To make specious claims that the HPV vaccine somehow doesn’t prevent cancer is typical vaccine denial – understate the benefits of vaccines and overstate the dangers (if there actually are any). It’s terribly frustrating because there are children that can be protected against cancer.
Gardasil is demonstrably effective, as you have read above. It is demonstrably safe. Protect yourself and your loved ones from cancer – you’ll thank me down the road.
- The Cochrane Database is considered one of the premier organizations that perform systematic and meta-reviews in the biomedical sciences. If I am looking to determine if there is evidence supporting a medical claim, I look here first. Now, I’m a scientist, so I don’t take their conclusions at face value – they have made egregious errors in systematic reviews of acupuncture quackery in the past. But like all scientific literature, one must examine a systematic review (whether published in Cochrane or any other journal) with a critical eye. Is there bias in including or excluding data? Do they overstate the conclusion? Do they rely upon unusual or bad statistical analyses?

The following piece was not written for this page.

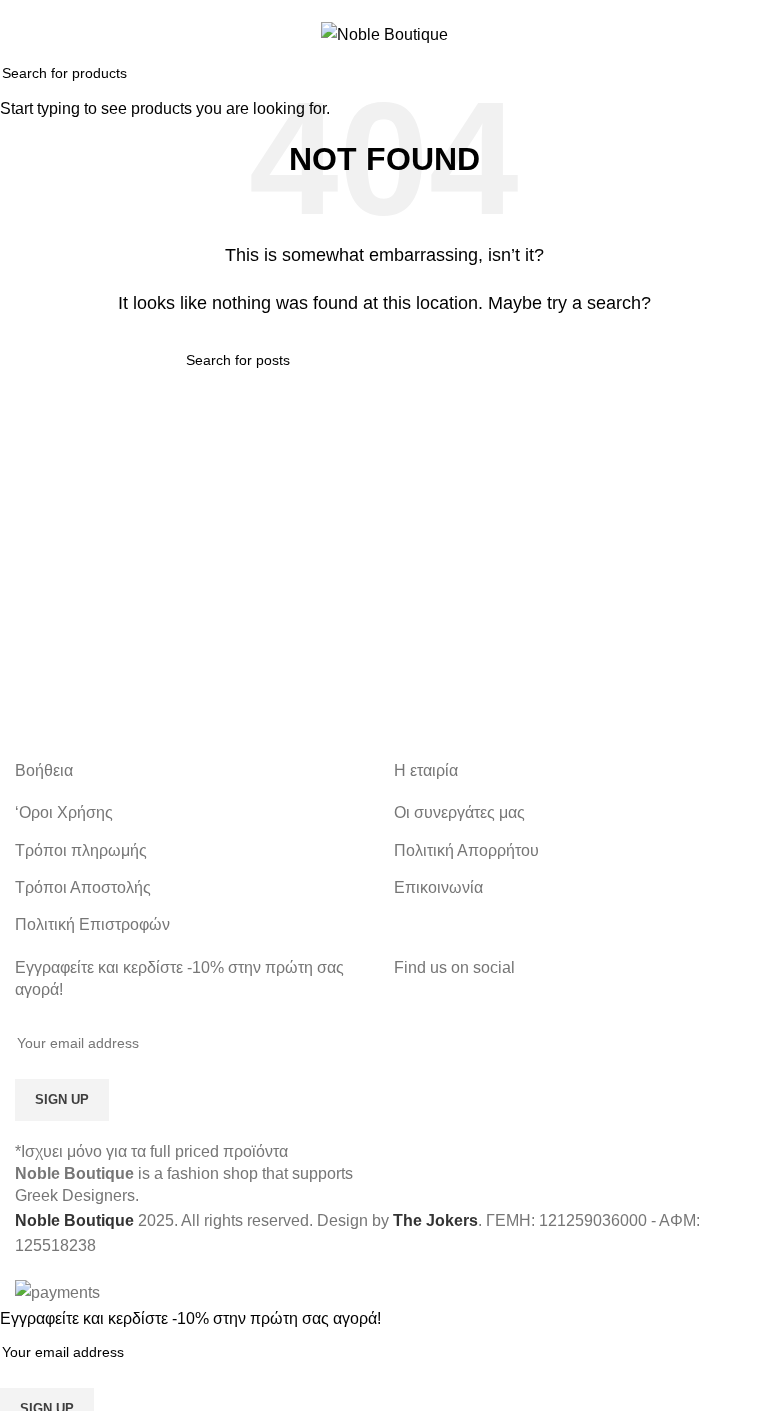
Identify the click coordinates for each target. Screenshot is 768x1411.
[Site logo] (384, 33)
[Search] (745, 34)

- Recently, researchers at another branch of Cochrane, known as Cochrane Nordic, who have shown a profound bias against the HPV vaccine, published an attack on this systematic review. Their criticisms are laughable and have been critically discussed elsewhere.
- This article was originally published in January 2018. Since then, there has been more evidence that the vaccine actually reduces the rate or risks of cancer; thus, this article needed some significant updating. Also, the article underwent some copyediting, formatting, and improving. This article will continue to be updated as new evidence becomes available on the HPV vaccine effectiveness.
- Arbyn M, Xu L, Simoens C, Martin-Hirsch PP. Prophylactic vaccination against human papillomaviruses to prevent cervical cancer and its precursors. Cochrane Database Syst Rev. 2018 May 9;5:CD009069. doi: 10.1002/14651858.CD009069.pub3. [Epub ahead of print] Review. PubMed PMID: 29740819.